** Supplied material **

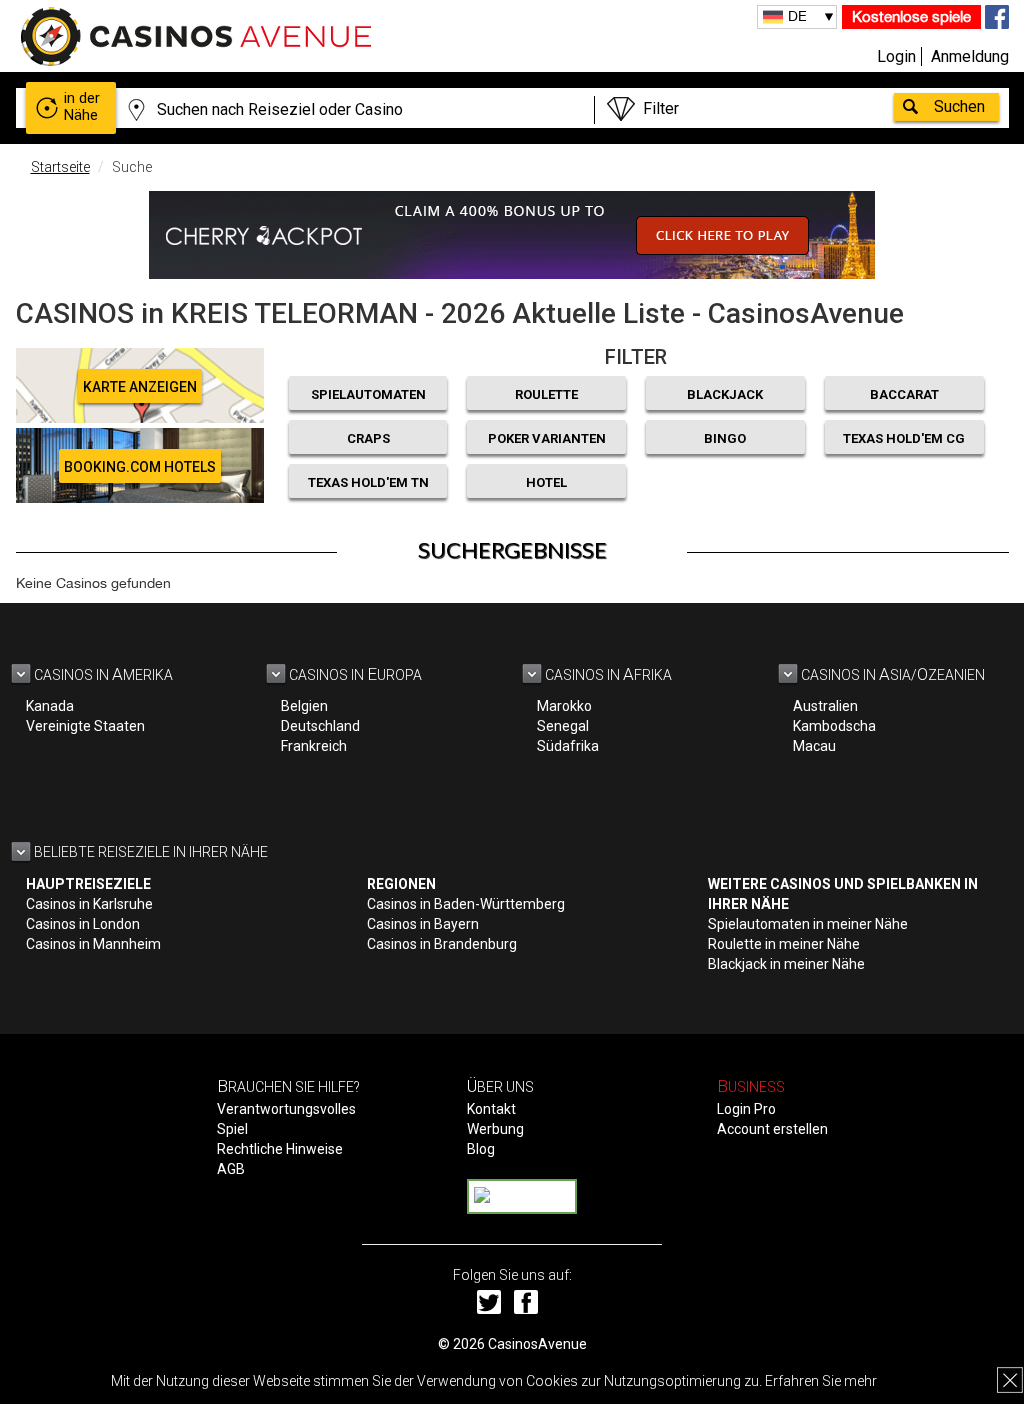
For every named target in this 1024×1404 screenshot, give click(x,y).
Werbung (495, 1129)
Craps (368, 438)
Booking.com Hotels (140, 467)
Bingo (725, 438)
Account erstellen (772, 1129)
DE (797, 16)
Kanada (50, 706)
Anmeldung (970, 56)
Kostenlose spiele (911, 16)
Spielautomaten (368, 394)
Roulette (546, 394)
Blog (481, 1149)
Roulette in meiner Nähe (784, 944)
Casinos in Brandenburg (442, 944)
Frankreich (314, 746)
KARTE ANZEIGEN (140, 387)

** Assignment **
Write out the material above once more, word for word. Images stay out.

** Finished task **
For every named target in this 1024×1404 screenshot, give click(x,y).
Werbung (495, 1129)
Craps (368, 438)
Booking.com Hotels (140, 467)
Bingo (725, 438)
Account erstellen (772, 1129)
DE (797, 16)
Kanada (50, 706)
Anmeldung (970, 56)
Kostenlose spiele (911, 16)
Spielautomaten (368, 394)
Roulette (546, 394)
Blog (481, 1149)
Roulette in meiner Nähe (784, 944)
Casinos in Brandenburg (442, 944)
Frankreich (314, 746)
KARTE ANZEIGEN (140, 387)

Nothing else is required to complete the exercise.